American experimental engineer

Margaret J. Andrew (March 2, 1908 – September 5, 2000) was an American experimental engineer. Born in Dayton, Ohio, she had a focus in science and technology. Her work as an experimental engineer lead to two patents for improving dishwashing and clothes washing appliances. In addition to her professional endeavors, Margaret had a passion for fine cooking and cuisine.

== Family ==
Margaret was the daughter of James E. and Mary L. (Darst) Andrew. She had two brothers, Herbert and Ralph Andrew and two sisters, Alma Gerhard and Emma Caroline Heath.

== Education ==
Andrew graduated from Steele High School, which was in Dayton, Ohio. Upon her graduation, she began her collegiate career at The Ohio State University. Andrew was an active member of the OSU chapter of the Sigma Kappa sorority. She was the first woman to earn a Bachelor of Science degree in Banking and Finance from OSU.

== Career ==
Andrew joined General Motors in the Frigidaire division, and worked within the customer research department for 17 years. This position allowed her to reach consumers by going door to door to hear how they were utilizing the products and the insights that she gained from these conversations were used to create adjustments to the top rack inside of a dishwasher. The original design only allowed for 12 glasses; Andrew determined that she could modify the rack to hold 26 glasses. Her work as an experimental engineer resulted in two different patents, both issued in her name. On September 26, 1957, Andrew filed a patent for a "Dish Rack for Domestic Appliance", which was granted and published on October 27, 1959. Her other patent benefited the process of washing clothes, helping improve the agitation control of the washing machine. Andrew retired from Frigidaire after working for 37 years.

== Publications ==
Andrew became a published author in 1983 with the book Home Food Care. The book's focus was on a method of food preparation that involved cooking, sealing and freezing items.

== Affiliations ==
Andrew was a member of Westminster Presbyterian Church. In 2003, the church, in partnership with Sinclair College, created a scholarship in her name, the "Margaret J. Andrew Memorial Scholarship for Culinary Students". Westminster Presbyterian Church wanted to help facilitate Andrew's goal of financially assisting and supporting those wishing to obtain careers in the field of Culinary Arts.
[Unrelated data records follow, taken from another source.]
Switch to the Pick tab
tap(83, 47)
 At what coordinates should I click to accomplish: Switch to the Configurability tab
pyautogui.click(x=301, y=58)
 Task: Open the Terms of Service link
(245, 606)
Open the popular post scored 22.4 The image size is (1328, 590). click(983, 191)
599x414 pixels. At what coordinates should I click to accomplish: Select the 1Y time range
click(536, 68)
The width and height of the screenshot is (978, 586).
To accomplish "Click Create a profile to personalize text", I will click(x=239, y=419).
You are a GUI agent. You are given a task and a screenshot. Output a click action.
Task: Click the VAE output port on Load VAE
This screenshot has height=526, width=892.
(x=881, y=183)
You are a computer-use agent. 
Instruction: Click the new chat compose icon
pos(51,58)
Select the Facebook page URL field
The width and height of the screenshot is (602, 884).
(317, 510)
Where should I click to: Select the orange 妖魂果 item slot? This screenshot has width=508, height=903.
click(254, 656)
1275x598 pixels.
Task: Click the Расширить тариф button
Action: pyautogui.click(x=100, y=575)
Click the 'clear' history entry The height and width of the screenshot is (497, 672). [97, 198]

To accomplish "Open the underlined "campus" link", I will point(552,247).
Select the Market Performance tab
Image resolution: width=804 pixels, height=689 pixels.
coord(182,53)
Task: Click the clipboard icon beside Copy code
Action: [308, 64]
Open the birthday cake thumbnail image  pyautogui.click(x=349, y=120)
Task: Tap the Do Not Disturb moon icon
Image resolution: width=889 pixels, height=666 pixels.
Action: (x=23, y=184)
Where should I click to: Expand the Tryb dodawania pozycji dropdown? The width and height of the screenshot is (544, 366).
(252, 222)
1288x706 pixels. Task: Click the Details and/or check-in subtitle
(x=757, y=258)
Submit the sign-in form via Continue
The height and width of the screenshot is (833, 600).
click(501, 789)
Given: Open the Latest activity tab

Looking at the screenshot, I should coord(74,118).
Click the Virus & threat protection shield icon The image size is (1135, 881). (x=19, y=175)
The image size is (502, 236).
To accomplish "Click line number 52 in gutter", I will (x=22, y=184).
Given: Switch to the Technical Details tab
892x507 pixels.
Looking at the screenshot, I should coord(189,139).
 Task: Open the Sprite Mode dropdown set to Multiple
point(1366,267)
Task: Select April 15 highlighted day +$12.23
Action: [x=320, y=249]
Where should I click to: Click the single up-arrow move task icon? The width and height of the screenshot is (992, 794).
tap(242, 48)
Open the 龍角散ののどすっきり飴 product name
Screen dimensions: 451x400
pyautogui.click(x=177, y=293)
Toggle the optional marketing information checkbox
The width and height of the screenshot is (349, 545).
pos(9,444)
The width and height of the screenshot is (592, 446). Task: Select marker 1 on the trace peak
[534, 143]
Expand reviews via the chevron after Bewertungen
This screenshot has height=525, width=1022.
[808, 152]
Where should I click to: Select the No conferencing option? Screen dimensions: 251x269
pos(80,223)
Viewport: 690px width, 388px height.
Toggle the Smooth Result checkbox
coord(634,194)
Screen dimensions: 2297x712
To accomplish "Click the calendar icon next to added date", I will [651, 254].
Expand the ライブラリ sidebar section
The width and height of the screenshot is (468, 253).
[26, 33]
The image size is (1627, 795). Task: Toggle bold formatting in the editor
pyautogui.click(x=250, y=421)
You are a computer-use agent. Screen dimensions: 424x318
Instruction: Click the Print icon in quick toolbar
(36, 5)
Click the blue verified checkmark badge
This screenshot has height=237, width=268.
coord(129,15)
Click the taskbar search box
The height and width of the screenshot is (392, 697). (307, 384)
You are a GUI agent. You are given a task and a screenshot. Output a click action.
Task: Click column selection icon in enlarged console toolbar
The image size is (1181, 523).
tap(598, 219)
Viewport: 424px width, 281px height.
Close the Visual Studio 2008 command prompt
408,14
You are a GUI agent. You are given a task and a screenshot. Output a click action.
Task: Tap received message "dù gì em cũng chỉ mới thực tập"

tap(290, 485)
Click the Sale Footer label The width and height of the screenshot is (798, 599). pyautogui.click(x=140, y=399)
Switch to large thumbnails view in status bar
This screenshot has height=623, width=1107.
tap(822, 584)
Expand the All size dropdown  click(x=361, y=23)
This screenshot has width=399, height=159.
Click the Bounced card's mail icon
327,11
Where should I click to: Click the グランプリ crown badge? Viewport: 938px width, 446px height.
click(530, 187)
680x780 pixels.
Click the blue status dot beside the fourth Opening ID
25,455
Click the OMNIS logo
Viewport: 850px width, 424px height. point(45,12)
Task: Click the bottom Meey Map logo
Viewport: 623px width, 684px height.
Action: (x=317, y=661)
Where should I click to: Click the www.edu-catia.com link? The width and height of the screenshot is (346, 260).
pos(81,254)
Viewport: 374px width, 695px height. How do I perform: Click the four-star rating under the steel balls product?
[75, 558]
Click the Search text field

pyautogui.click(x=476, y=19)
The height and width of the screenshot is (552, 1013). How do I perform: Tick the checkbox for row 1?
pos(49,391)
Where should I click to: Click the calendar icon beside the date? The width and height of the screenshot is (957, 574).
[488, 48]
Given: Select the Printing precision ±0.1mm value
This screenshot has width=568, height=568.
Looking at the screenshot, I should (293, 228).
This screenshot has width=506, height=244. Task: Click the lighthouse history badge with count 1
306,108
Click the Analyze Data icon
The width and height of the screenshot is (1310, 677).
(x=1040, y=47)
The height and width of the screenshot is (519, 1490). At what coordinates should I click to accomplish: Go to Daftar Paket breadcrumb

Andrew was also a member of the American Association of University Women, a life member, Dayton OSU Alumni Club, Dayton Music Club, Dayton Federation of Women Club, and the Dayton Women's Club.
== Awards ==
In 1986, Andrew was inducted into the Ohio Women's Hall of Fame, an honor for "significant contributions to the social, economic, political and cultural growth" within the state and the country. She was also the first woman to be elected President of the Ohio Valley Section of Food Technologists.